Parameter Description
event_data_class An EventDataStructure subclass; one instance is created per event ID.
variable_blacklist Variable names to skip when ingesting. Defaults to ["Content"].
event_data_kwargs Extra kwargs forwarded to each backend instance.

Common methods:

ep.ingest_event(event_id, event_template, variables=..., named_variables=...)

ep.get_event_data(event_id)        # backend for a single event
ep.get_events_data()               # dict[event_id -> backend]
ep.get_event_template(event_id)
ep.get_event_templates()
ep.get_events_seen()               # all event IDs ever ingested
ep[event_id]                       # alias for get_event_data

Available backends

Class Use when
persistency.EventDataFrame You need history and a Pandas DataFrame is the natural shape.
persistency.ChunkedEventDataFrame High-volume / streaming workloads — Polars-backed with row-retention and automatic compaction.
persistency.EventStabilityTracker You only care about how variables behave over time (STATIC / STABLE / UNSTABLE / RANDOM). Cheapest memory footprint.

All three are re-exported from the top of the package — persistency.X is the canonical import; the deeply nested submodules are an implementation detail.

Persisting to disk

saver = persistency.PersistencySaver(
    ep,
    persistency.PersistencySaverConfig(
        path="./state/my-detector",
        save_interval_seconds=300,
        events_until_save=10_000,     # save after this many ingests, too
        auto_load=False,
        storage_options={},           # forwarded to fsspec
    ),
)
saver.start()
# ... detector runs ...
saver.stop()    # final flush, stops the background timer

PersistencySaver.save() is thread-safe, and stop() is idempotent.

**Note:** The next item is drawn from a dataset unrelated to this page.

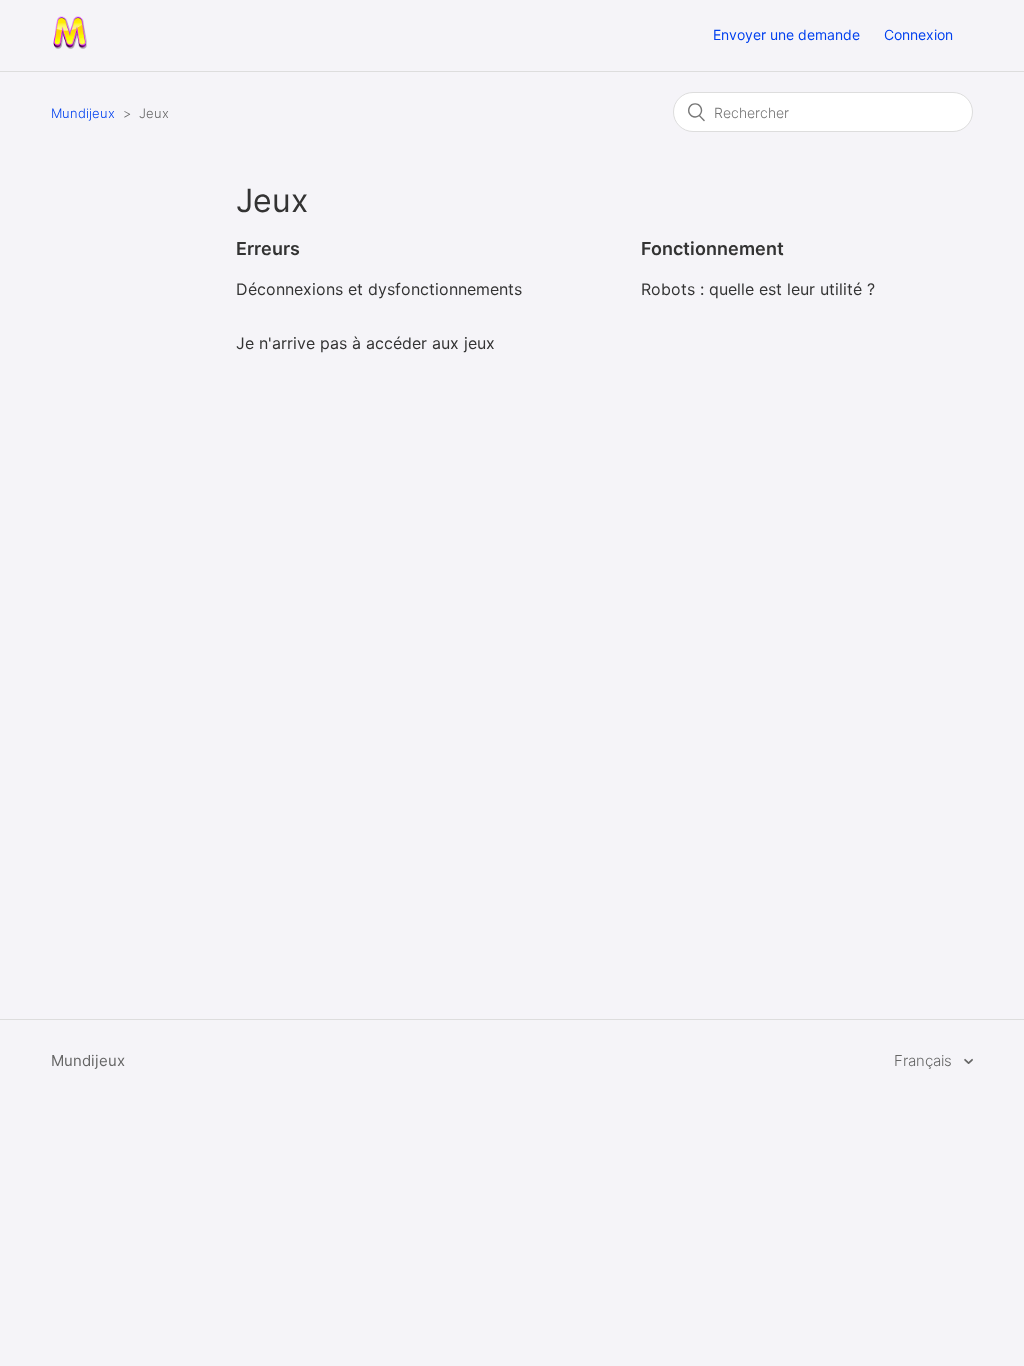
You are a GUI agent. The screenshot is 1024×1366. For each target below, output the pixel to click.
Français (925, 1060)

The two save triggers (save_interval_seconds and events_until_save) are independent — whichever fires first wins.

Restoring state

saver = persistency.PersistencySaver(
    ep,
    persistency.PersistencySaverConfig(path="./state/my-detector", auto_load=True),
)
# ep is now pre-populated from disk

If auto_load=True and no saved state exists, the constructor raises persistency.PersistencyLoadError immediately — fail-fast rather than silently starting empty.

Storage backends (fsspec)

PersistencySaverConfig.path accepts any URI fsspec understands: a local path (./state), s3://bucket/key, gs://..., az://..., and so on. Provider credentials and tuning knobs go in storage_options.


Using persistency inside a detector

The recommended path: declare persist: in the detector's config and let CoreDetector._register_persistency build the saver for you. See Saving state (persist) for the config schema.

In detector code, the pattern is:

from detectmatelibrary.common.detector import CoreDetector
from detectmatelibrary.utils import persistency

class MyDetector(CoreDetector):
    def __init__(self, name="MyDetector", config=MyDetectorConfig()):
        super().__init__(name=name, config=config)
        self.persistency = persistency.EventPersistency(
            event_data_class=persistency.EventStabilityTracker,
        )
        self._register_persistency(self.persistency)

    def train(self, input_):
        self.persistency.ingest_event(
            event_id=input_["EventID"],
            event_template=input_["template"],
            named_variables={...},
        )

    def detect(self, input_, output_):
        tracker = self.persistency.get_events_data().get(input_["EventID"])
        # compare against tracker to produce alerts

_register_persistency is a one-line wrapper around init_persistency; the helper honours config.persist and returns None (so self.saver stays None) when persistence is disabled.